• **Compito assegnato**
Trasforma in una tabella Markdown, con le colonne n e Riga, le righe dei dati partendo dall'inizio e arrivando alla riga che contiene "Looking at the screenshot, I should tap(74, 18).", inclusa. Numera ogni riga, salta le righe vuote e lascia fuori le immagini.

• **Dati**
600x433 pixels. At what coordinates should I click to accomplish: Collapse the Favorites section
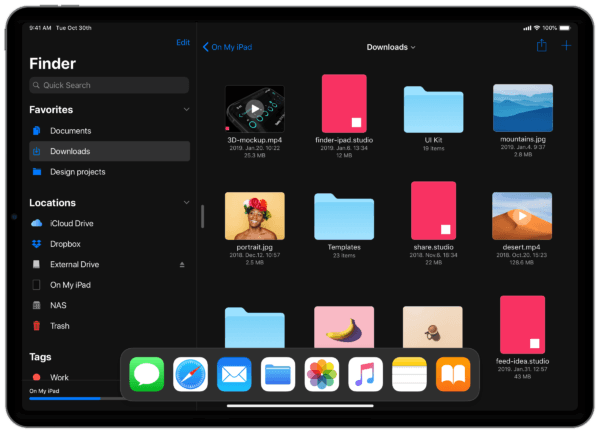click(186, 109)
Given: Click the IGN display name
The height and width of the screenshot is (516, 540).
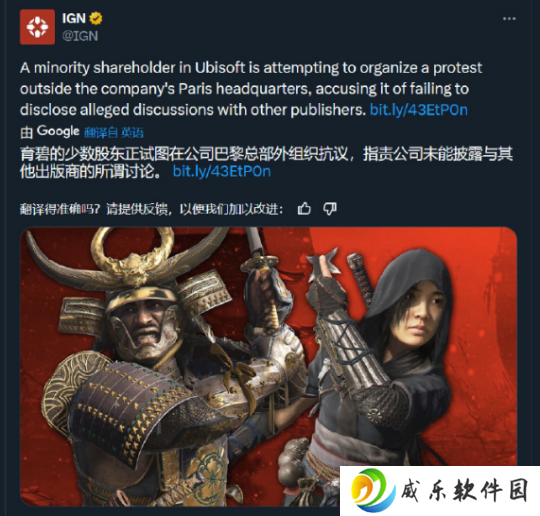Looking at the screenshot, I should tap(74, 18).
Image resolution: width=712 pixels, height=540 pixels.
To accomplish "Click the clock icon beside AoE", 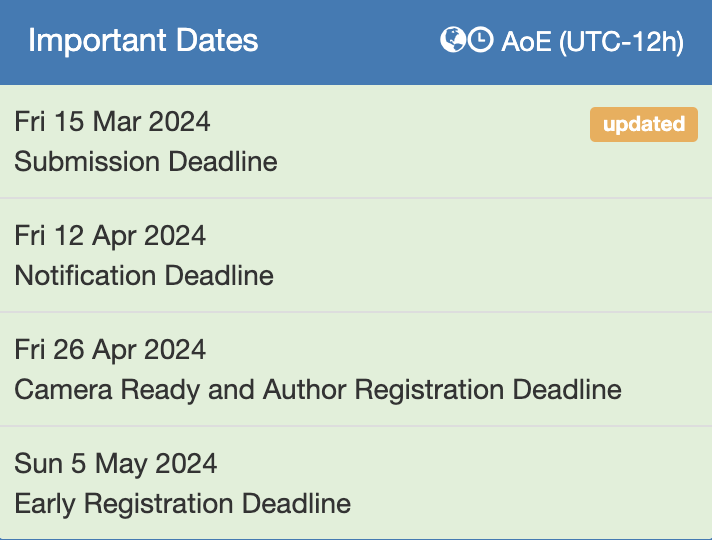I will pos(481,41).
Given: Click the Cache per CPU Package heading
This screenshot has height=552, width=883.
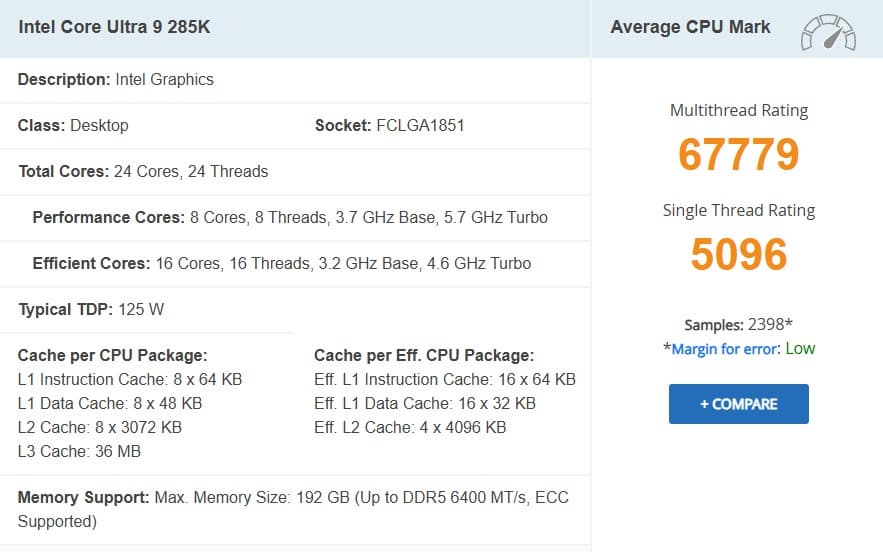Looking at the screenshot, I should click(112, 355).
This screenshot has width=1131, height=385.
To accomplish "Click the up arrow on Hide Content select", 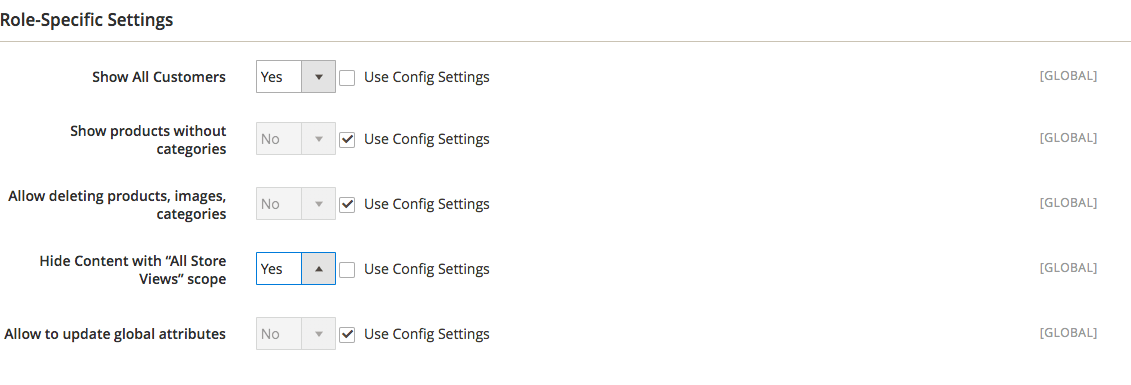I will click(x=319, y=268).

• **Esercizio svolto**
| n | Riga |
|---|---|
| 1 | 600x433 pixels. At what coordinates should I click to accomplish: Collapse the Favorites section |
| 2 | click(186, 109) |
| 3 | Given: Click the IGN display name |
| 4 | The height and width of the screenshot is (516, 540). |
| 5 | Looking at the screenshot, I should tap(74, 18). |